··· Given information

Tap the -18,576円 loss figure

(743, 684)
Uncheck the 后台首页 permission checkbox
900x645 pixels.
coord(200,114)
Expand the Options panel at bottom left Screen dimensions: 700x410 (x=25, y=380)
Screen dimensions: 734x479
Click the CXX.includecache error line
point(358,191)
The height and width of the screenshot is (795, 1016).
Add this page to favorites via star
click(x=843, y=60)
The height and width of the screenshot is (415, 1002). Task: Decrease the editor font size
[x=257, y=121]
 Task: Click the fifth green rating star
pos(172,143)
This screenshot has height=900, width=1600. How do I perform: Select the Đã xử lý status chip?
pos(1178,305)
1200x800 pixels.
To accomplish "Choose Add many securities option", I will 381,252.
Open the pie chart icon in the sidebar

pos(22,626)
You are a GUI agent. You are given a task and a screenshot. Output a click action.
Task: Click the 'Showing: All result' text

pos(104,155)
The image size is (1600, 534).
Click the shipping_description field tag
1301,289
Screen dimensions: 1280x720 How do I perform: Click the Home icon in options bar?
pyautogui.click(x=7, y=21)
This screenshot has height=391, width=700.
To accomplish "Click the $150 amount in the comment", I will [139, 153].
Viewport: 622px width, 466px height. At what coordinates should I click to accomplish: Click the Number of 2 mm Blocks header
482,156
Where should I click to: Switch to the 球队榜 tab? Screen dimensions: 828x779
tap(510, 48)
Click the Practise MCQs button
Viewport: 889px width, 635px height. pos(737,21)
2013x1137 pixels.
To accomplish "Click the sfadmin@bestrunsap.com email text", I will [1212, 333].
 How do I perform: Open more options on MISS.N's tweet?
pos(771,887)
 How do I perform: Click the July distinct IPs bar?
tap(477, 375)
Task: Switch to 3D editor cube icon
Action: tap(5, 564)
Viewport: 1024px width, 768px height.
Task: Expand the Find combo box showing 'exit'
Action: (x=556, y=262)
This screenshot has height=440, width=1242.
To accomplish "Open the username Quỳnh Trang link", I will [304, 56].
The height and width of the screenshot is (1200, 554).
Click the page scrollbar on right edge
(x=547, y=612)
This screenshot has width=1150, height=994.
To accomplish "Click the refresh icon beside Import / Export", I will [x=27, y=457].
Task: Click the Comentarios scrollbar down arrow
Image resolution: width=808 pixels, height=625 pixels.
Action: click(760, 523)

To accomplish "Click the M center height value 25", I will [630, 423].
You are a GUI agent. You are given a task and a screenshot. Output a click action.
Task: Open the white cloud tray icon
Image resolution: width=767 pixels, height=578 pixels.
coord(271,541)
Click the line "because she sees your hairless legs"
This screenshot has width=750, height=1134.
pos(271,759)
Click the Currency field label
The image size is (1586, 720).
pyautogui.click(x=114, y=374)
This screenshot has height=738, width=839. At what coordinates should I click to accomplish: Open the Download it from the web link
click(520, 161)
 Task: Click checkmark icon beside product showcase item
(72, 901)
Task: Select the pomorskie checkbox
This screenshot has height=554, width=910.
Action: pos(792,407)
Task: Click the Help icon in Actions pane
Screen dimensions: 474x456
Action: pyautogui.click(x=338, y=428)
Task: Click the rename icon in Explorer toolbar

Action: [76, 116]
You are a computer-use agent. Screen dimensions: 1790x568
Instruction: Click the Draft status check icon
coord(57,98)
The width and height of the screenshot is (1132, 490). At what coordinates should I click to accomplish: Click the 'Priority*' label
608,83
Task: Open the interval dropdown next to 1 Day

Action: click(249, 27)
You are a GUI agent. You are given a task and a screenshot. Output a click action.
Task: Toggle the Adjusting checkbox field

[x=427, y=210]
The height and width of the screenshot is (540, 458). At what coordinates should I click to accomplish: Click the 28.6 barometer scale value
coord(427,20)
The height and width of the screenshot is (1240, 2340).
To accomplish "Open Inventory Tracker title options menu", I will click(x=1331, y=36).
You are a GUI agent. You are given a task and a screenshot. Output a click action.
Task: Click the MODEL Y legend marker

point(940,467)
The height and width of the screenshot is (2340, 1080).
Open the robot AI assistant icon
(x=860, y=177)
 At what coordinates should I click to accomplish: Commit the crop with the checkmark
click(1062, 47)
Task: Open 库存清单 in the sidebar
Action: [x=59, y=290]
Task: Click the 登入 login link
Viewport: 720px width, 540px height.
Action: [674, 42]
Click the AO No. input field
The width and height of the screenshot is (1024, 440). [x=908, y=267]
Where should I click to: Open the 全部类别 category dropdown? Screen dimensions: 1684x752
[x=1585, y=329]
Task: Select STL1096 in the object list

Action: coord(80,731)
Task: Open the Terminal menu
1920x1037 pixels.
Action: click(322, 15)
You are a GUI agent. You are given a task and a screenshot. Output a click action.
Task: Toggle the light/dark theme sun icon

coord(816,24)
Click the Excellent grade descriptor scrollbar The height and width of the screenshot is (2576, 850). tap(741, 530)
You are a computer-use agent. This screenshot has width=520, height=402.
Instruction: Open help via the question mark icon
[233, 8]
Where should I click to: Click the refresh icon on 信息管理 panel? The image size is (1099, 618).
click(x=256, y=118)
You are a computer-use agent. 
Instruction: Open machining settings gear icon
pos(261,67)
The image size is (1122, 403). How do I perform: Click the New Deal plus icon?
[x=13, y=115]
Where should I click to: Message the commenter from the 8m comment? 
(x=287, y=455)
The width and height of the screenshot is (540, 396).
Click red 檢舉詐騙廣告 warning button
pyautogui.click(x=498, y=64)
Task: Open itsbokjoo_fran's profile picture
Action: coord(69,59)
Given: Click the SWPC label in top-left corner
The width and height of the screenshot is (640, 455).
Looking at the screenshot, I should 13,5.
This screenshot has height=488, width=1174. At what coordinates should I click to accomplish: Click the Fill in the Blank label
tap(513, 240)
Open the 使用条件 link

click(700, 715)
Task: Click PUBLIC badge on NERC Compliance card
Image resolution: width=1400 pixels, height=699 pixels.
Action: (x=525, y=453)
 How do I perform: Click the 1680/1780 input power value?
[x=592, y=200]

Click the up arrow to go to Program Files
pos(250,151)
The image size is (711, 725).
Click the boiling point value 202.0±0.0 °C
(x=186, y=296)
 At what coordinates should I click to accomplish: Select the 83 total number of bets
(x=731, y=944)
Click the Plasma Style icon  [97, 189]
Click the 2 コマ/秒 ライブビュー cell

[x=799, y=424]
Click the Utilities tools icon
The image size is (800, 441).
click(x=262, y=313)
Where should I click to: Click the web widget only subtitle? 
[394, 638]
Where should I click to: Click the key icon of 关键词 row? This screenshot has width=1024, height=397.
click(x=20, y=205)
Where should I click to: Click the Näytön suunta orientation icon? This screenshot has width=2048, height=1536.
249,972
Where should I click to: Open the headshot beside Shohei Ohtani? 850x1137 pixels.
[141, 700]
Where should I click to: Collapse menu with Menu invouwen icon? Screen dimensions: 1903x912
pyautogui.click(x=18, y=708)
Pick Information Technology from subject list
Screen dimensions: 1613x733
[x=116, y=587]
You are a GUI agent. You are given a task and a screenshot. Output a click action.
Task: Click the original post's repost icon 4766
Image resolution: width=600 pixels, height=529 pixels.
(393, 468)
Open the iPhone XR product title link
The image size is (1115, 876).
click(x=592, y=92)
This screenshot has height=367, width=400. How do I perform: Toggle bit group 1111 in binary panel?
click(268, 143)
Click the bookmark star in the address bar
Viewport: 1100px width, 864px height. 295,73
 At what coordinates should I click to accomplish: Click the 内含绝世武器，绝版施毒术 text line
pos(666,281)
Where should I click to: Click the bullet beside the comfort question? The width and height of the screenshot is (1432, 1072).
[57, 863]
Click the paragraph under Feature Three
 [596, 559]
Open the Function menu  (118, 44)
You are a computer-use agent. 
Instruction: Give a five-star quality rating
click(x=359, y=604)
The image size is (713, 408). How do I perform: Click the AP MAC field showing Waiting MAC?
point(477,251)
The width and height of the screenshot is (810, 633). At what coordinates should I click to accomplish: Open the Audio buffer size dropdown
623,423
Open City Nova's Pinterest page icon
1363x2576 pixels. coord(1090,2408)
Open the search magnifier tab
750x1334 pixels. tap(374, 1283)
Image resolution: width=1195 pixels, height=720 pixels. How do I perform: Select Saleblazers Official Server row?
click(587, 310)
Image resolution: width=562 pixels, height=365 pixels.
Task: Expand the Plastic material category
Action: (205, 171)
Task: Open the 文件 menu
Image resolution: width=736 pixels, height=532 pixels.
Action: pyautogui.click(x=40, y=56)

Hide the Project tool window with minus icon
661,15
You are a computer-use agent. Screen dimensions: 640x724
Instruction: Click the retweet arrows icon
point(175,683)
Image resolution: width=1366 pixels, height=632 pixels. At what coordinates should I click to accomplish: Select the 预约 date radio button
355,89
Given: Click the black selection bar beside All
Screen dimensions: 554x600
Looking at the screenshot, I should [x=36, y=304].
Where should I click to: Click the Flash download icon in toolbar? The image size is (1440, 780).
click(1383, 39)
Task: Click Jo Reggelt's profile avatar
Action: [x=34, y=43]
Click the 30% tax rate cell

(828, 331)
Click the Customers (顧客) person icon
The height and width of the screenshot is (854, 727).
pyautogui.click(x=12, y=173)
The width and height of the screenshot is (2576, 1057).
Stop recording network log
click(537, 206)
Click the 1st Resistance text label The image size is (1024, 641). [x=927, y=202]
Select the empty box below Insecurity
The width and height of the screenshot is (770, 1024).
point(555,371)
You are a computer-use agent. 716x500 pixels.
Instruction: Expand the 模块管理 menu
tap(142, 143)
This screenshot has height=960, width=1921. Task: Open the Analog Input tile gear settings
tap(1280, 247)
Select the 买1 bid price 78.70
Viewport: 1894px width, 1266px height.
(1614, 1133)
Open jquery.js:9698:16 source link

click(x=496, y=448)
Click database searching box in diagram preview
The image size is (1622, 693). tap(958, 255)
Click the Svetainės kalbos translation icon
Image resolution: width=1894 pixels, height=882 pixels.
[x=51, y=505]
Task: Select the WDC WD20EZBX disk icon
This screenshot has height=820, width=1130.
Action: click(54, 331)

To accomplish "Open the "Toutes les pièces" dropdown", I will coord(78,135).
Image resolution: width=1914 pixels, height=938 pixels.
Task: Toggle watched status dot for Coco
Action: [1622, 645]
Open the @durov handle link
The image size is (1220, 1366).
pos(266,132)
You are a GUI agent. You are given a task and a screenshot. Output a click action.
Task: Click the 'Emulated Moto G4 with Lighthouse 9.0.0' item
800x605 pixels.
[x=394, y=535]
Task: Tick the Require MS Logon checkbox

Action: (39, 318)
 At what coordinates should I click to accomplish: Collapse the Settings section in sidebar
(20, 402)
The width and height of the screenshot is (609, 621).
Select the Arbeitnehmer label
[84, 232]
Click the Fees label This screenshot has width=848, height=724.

······

**Work to complete:**
In the entries above, find each line with the word "computer" and return it.

**Exercise output:**
You are a computer-use agent. Screen dimensions: 1790x568
You are a computer-use agent. This screenshot has width=520, height=402.
You are a computer-use agent. 
You are a computer-use agent. 
You are a computer-use agent. Screen dimensions: 640x724
You are a computer-use agent. 716x500 pixels.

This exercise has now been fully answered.